The Dark Side of the Sun
Page 11
I thought of Admiral Nelson’s brief control over the north of the island at the beginning of the 19th century, but it didn’t seem right to spoil Giuseppe’s sense of entitlement to being here.
He stood on the terrace, turning in each direction to spy for rabbits. There was a group just on the seaward side at the base of the tower. He drew his pistol and taking careful aim, pulled the trigger. A large doe fell over as the rest scattered. So rarely were they disturbed by humans they had lost any sense of danger.

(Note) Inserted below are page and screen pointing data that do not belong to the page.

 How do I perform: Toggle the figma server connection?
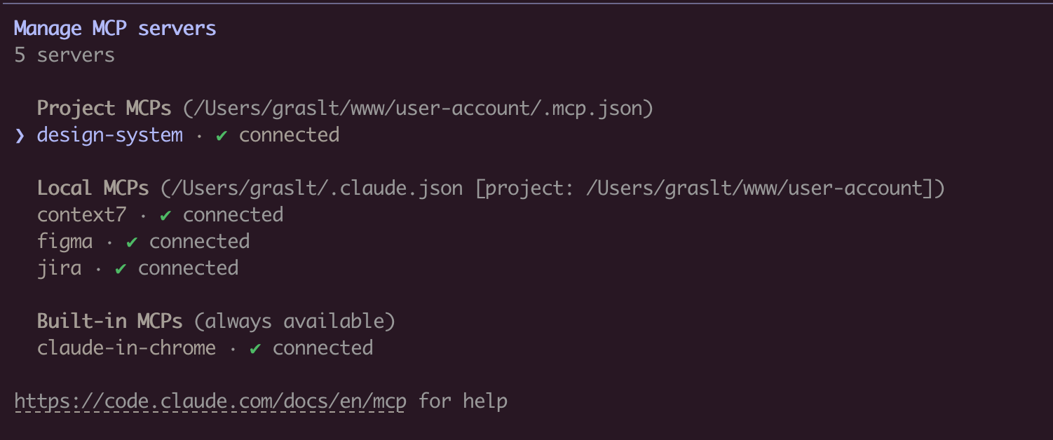tap(64, 242)
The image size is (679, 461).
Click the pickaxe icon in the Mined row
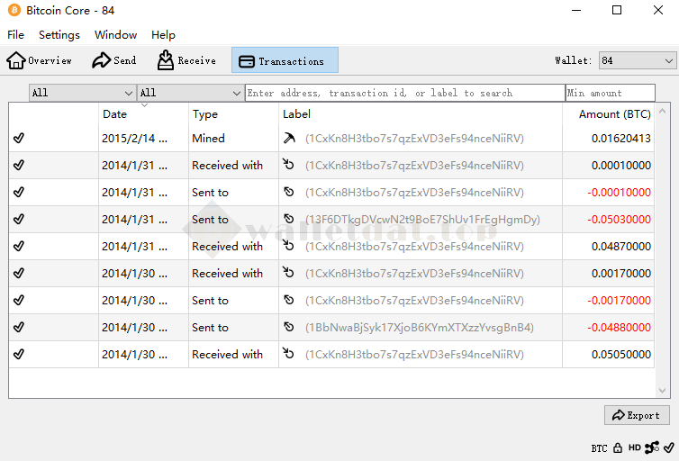point(288,139)
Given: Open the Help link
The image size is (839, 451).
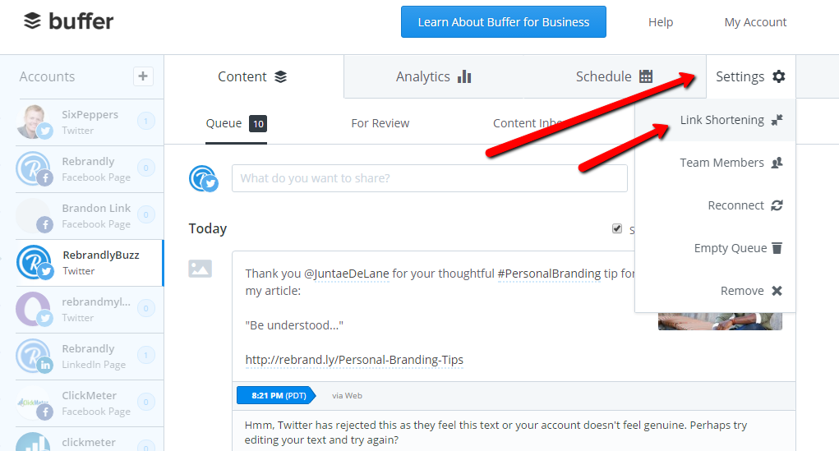Looking at the screenshot, I should (x=661, y=22).
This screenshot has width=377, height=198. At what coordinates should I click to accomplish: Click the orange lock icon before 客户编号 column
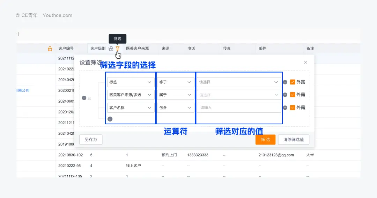tap(50, 49)

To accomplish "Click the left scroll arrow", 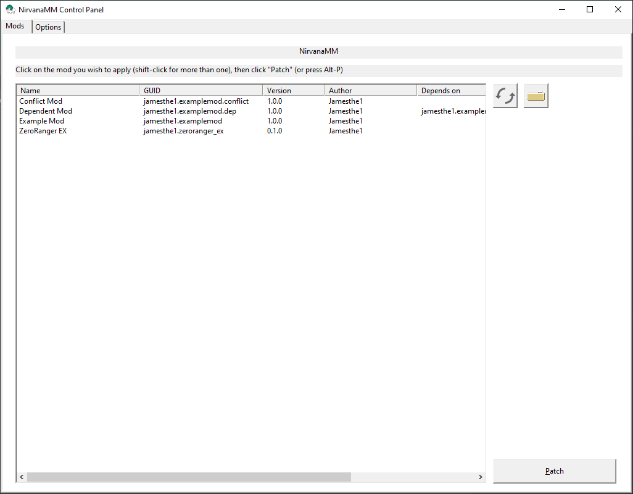I will [22, 477].
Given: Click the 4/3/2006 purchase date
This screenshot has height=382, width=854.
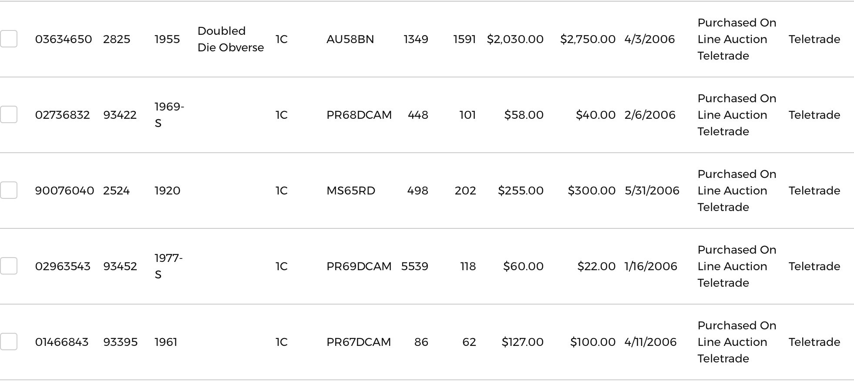Looking at the screenshot, I should click(x=649, y=39).
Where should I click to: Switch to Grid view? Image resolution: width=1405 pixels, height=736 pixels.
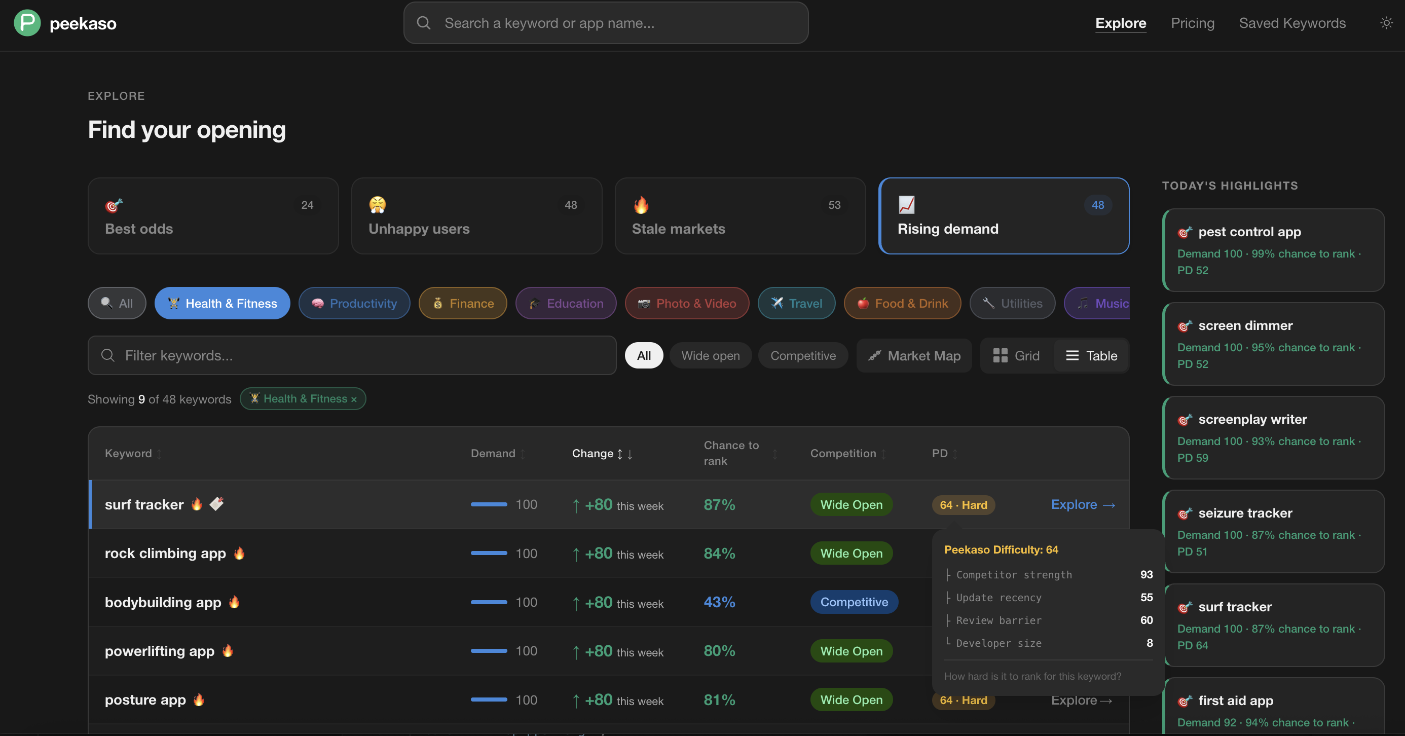pyautogui.click(x=1017, y=356)
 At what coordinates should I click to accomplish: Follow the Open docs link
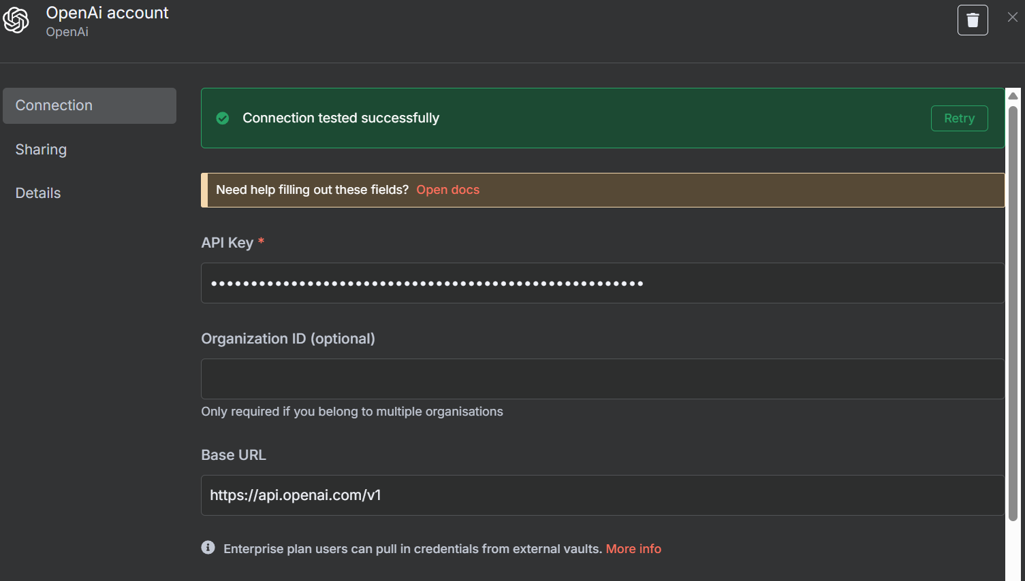pos(447,190)
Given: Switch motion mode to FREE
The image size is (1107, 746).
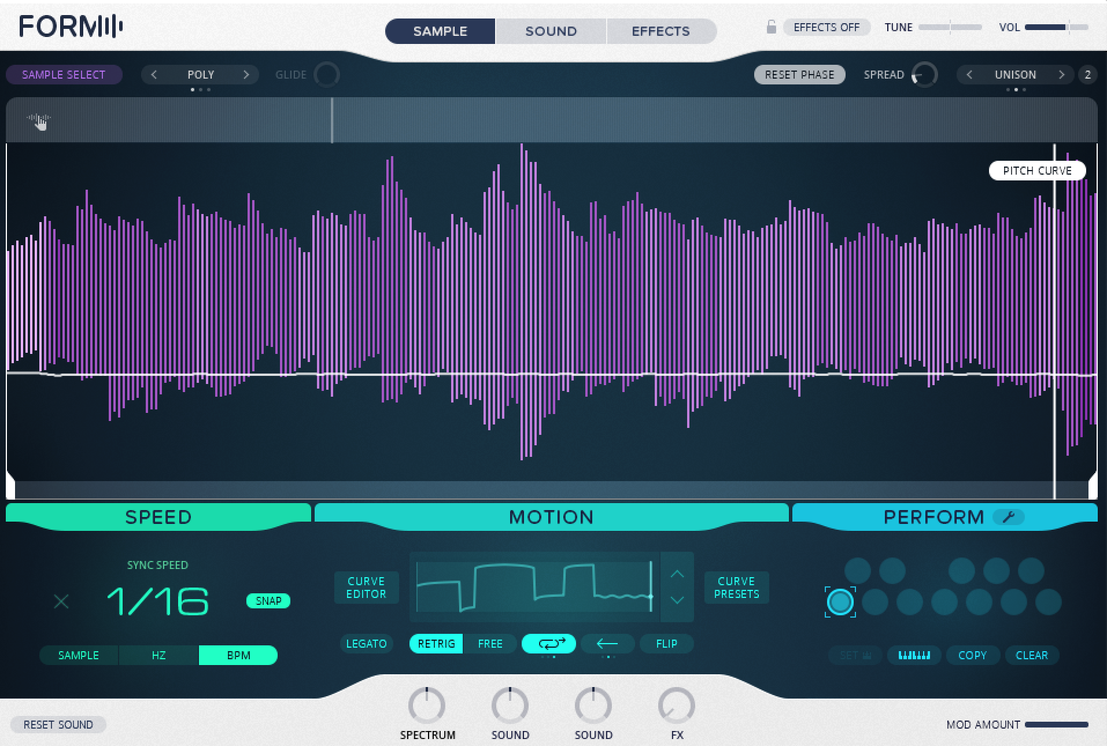Looking at the screenshot, I should tap(490, 643).
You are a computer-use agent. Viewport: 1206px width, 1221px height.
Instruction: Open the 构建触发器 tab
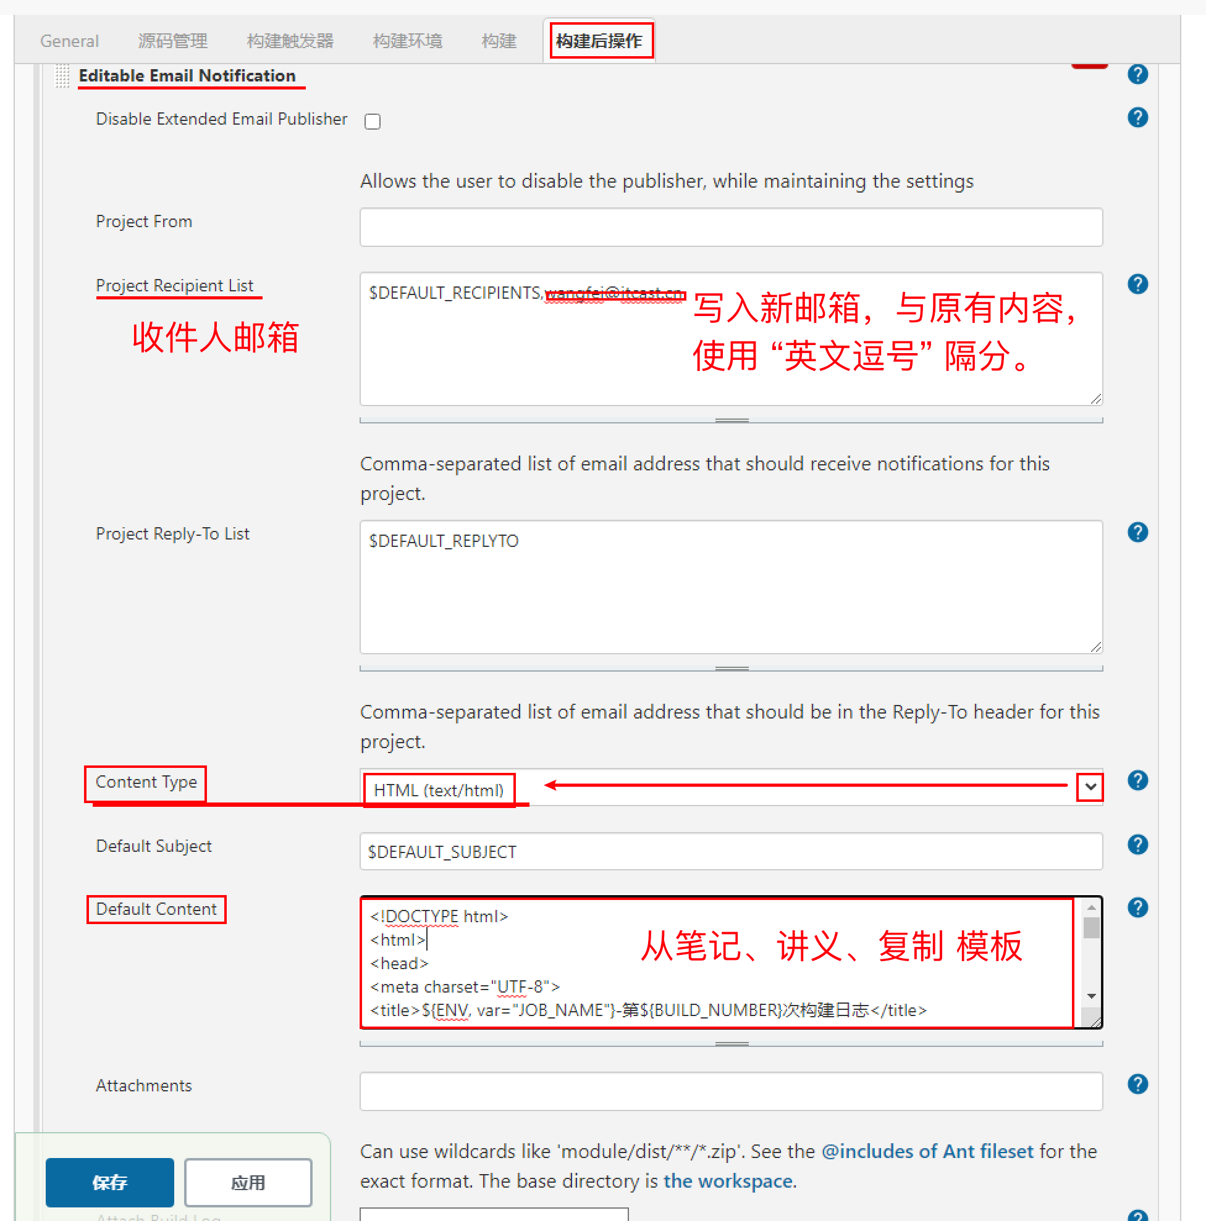[290, 41]
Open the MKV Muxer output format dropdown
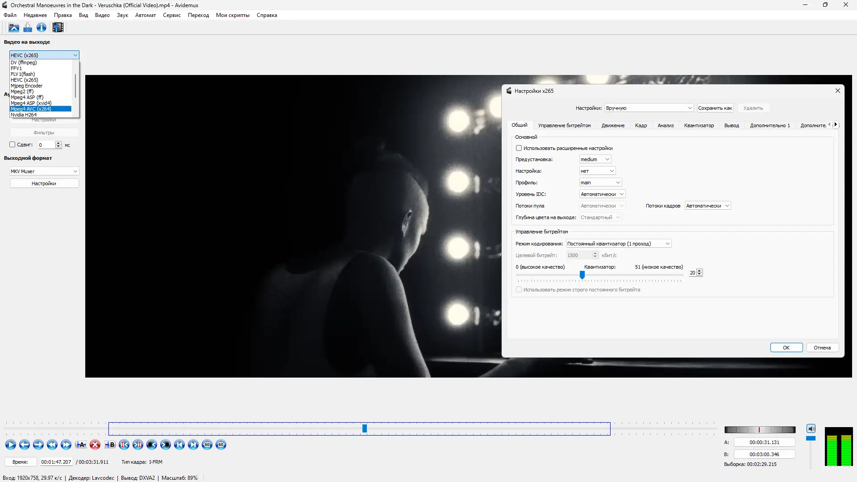 point(44,171)
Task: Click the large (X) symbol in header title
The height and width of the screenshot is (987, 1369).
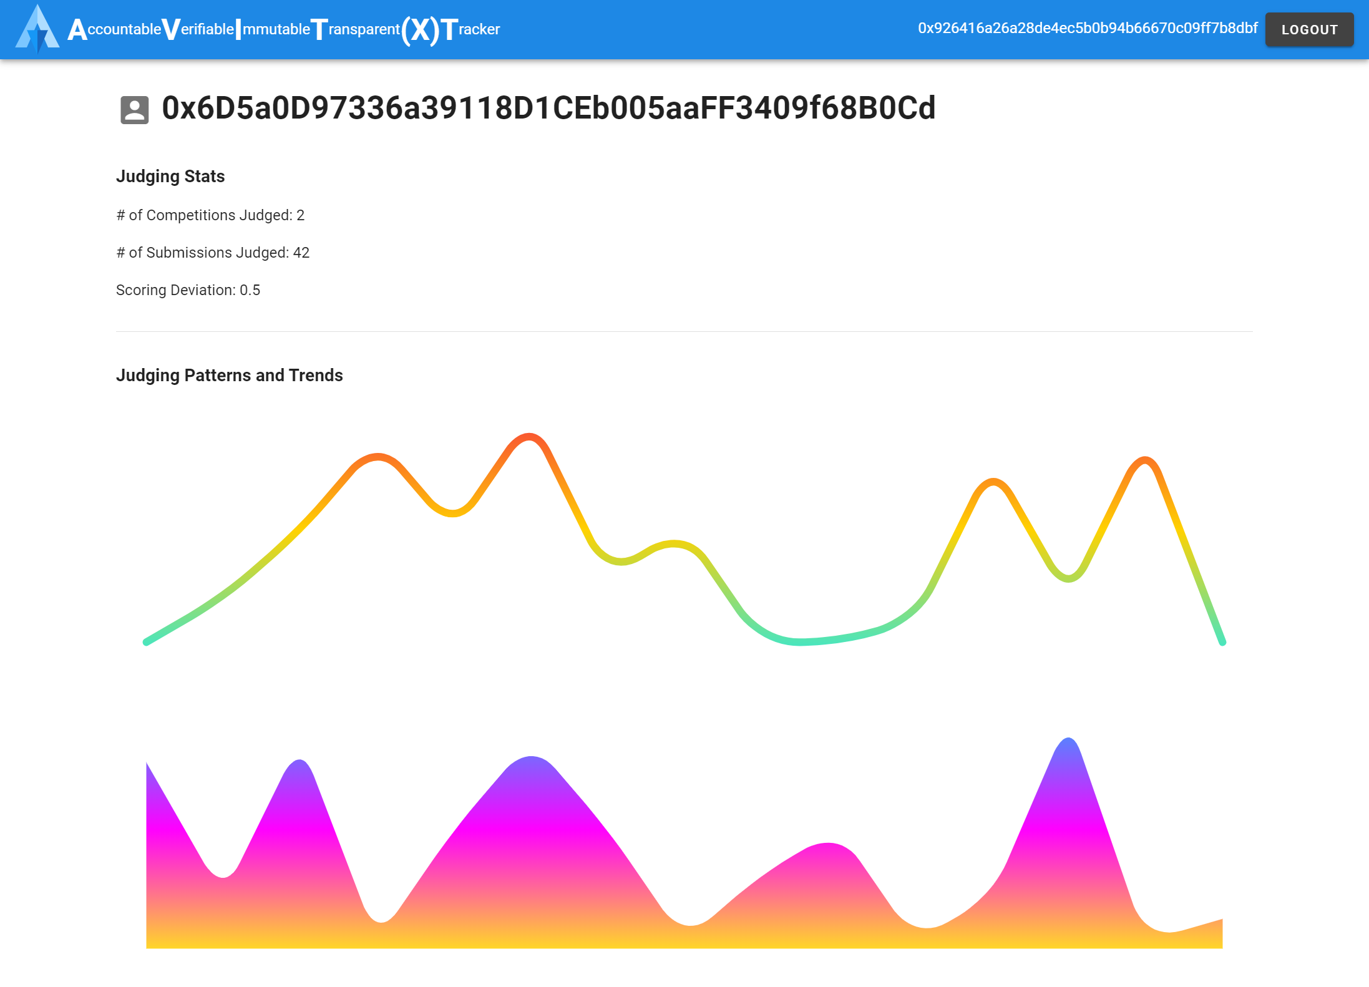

As we descended the outside staircase from the first floor, he put his gun away and went round to pick up the rabbit. I realised then he had not answered my question as to why he had not gone back to Genoa after Marianne’s death. After all he had already said to me on an earlier occasion, “She was all I had”.
But he hadn’t forgotten my enquiry. “My family were in Genoa when the British and Americans bombed it in the last war. Their airforces weren’t the best at accuracy. Five hundred were supposed to destroy the monastery at Monte Cassino, for example, but weren’t that successful.”
“They destroyed the building.”
“Eventually. But not the Germans defending it.”
“The Allies had to take it with infantry – at enormous cost,” I said, but Giuseppe was right.
“The same with Genoa. Carpet-bombing from too high up. Hopelessly inaccurate. They missed most of the harbour and hit the centre of the city, and my family were amongst thousands that died. I had no one to go back to. With Marianne I chose to stay on Corsica, go native, become ‘French’. Why go to an Italy I had long abandoned?”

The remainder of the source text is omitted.